=== TO BE DONE ===
Rewrite the entries below as a JSON list of strings, one string per line with blank lines omitted, covering only the lines from the one containing "Where should I click to: Click the pink" through the one containing "[x=647, y=53]", with both of those lines included.

* Start THE DATA *

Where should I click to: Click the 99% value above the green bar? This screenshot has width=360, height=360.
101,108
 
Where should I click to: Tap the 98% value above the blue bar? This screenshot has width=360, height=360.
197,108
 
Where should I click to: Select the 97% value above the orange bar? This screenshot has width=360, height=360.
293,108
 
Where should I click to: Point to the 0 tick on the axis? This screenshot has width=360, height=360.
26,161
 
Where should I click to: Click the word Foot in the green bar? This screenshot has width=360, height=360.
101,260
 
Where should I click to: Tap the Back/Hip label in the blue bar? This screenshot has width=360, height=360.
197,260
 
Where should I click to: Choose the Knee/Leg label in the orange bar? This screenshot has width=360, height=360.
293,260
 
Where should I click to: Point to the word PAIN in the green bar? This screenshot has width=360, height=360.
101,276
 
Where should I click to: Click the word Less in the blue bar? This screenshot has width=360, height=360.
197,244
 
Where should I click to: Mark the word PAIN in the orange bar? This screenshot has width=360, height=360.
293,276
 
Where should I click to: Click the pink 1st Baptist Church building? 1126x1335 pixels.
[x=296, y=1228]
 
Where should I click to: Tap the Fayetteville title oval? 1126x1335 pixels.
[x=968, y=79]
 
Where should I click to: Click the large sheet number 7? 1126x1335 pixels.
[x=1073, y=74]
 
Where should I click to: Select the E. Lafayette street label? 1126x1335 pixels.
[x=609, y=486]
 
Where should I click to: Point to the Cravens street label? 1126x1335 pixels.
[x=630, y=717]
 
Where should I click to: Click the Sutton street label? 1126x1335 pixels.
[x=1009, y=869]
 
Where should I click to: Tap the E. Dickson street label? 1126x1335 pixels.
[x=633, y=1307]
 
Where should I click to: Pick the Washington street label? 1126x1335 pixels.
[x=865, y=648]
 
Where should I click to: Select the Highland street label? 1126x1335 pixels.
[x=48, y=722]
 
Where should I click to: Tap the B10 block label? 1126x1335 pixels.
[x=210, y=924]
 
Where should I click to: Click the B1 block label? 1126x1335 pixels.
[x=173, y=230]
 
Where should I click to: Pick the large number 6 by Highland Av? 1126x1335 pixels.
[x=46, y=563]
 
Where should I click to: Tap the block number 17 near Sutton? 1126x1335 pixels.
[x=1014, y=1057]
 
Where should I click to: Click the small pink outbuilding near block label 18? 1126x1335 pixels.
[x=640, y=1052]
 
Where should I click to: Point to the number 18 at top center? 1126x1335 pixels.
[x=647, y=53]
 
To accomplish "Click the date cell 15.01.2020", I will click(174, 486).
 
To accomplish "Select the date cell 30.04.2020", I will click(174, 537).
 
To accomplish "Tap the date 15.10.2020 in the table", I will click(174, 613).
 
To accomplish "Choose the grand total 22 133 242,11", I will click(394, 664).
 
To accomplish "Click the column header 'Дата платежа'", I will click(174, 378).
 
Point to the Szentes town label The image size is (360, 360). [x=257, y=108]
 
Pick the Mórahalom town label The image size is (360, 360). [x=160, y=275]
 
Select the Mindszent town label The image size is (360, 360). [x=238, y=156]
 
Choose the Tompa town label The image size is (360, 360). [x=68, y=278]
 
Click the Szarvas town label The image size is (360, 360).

* End THE DATA *

=== ANSWER TO THIS EXERCISE ===
[
  "Where should I click to: Click the pink 1st Baptist Church building? 1126x1335 pixels.",
  "[x=296, y=1228]",
  "Where should I click to: Tap the Fayetteville title oval? 1126x1335 pixels.",
  "[x=968, y=79]",
  "Where should I click to: Click the large sheet number 7? 1126x1335 pixels.",
  "[x=1073, y=74]",
  "Where should I click to: Select the E. Lafayette street label? 1126x1335 pixels.",
  "[x=609, y=486]",
  "Where should I click to: Point to the Cravens street label? 1126x1335 pixels.",
  "[x=630, y=717]",
  "Where should I click to: Click the Sutton street label? 1126x1335 pixels.",
  "[x=1009, y=869]",
  "Where should I click to: Tap the E. Dickson street label? 1126x1335 pixels.",
  "[x=633, y=1307]",
  "Where should I click to: Pick the Washington street label? 1126x1335 pixels.",
  "[x=865, y=648]",
  "Where should I click to: Select the Highland street label? 1126x1335 pixels.",
  "[x=48, y=722]",
  "Where should I click to: Tap the B10 block label? 1126x1335 pixels.",
  "[x=210, y=924]",
  "Where should I click to: Click the B1 block label? 1126x1335 pixels.",
  "[x=173, y=230]",
  "Where should I click to: Pick the large number 6 by Highland Av? 1126x1335 pixels.",
  "[x=46, y=563]",
  "Where should I click to: Tap the block number 17 near Sutton? 1126x1335 pixels.",
  "[x=1014, y=1057]",
  "Where should I click to: Click the small pink outbuilding near block label 18? 1126x1335 pixels.",
  "[x=640, y=1052]",
  "Where should I click to: Point to the number 18 at top center? 1126x1335 pixels.",
  "[x=647, y=53]"
]